With that the man Jeremy had introduced as Hanson three hours earlier flipped the board and all of the game pieces into the air, and—almost the way a magician vanishes behind a cloud of smoke—quickly disappeared behind a slamming door. After a few moments of stunned silence—enough to let the man clear out—Natalie, Jason, Marie, and I went outside while Jeremy went looking for a broom to clean things up.

The sky was cloudless and inky, dotted with pinholes of starlight, shining with the beacon of a moon waning just a few days past fullness. The other houses on the street with their front room lights blazing. Chatter from others gathering outside floating through the neighborhood to us.

Natalie, laden with half-a-dozen bracelets of different widths and wrapped loosely in a shawl that enveloped her entire being, looked ready to explode with excitement.
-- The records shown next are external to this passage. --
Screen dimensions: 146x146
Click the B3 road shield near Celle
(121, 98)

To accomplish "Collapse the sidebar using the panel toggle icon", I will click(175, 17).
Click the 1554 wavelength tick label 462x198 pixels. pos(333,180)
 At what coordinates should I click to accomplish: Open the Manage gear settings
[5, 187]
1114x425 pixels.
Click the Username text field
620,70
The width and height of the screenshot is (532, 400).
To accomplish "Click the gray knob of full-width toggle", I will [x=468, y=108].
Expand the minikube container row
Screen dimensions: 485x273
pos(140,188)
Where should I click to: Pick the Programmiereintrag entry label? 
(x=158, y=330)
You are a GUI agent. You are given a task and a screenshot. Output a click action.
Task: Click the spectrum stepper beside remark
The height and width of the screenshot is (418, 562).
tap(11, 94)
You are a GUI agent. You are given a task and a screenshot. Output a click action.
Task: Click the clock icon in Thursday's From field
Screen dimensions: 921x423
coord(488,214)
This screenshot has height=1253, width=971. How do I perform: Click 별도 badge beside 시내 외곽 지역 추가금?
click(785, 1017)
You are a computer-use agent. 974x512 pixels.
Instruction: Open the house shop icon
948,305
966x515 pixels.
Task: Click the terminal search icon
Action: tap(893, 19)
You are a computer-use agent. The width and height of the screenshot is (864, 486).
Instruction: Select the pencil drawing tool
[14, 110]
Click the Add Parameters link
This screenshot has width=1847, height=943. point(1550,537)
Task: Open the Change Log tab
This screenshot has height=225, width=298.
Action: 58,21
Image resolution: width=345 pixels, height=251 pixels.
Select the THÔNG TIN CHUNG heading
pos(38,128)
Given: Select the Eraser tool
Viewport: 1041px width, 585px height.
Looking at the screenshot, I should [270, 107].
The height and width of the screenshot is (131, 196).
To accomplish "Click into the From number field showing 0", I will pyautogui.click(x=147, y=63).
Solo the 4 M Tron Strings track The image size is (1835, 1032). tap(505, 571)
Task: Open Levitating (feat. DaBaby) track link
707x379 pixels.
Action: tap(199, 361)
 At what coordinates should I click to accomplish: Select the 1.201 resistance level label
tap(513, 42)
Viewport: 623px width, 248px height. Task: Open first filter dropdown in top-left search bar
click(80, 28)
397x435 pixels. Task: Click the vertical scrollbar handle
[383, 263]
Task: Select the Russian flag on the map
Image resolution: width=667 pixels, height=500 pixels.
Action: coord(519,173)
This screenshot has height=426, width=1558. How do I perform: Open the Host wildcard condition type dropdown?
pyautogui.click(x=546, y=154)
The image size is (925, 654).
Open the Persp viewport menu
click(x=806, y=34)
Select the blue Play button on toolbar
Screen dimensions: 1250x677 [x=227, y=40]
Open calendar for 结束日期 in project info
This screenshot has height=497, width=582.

She danced barefoot in the grass, reared her head back, thick tangle of curls taken up by a light breeze, bared her teeth and screamed to the sky. “Goodbye twenty twenty!”

Jason, hopped up and down next to her, oversized army parka inflating like a parachute around him. He raised his champagne—his contained, for some reason, in a charming mug from some Bayonne diner called Dianne’s—and let out a whoop of assent.

Marie nudged me—barely perceptible, bundled as we both were in black, wool peacoats.

“Looks like we’re going to make it,” she said, breeze picking her hair up off her shoulders, tickling it around the freckles near the bridge of her nose.

I smiled, nodded. “Yeah,” breathless.

“Cheers,” Jeremy said from the porch, leaning against the railing like some Darkness on the Edge of Town era Springsteen knockoff: flannel sleeves shoved roughly up to his elbows, skinny, acid-washed jeans hugging legs down to tattered Van’s.

“Why don’t you get down here and have some fun?” Marie laughed up to him.

“I’m keeping my distance,” he grinned back. “Don’t want to catch the plague.”

“Alright!” Natalie was hopping with as much fury as she could without sending her glass of champagne spilling across the yard. “Thirty seconds.”

A giddiness, relief, was building inside of me. Bubbling up from somewhere near by navel past my heart and into my throat. We started counting down.

“Five, four, three, two, one!”

“Happy New Ye-”

The ground began to rumble beneath our feet.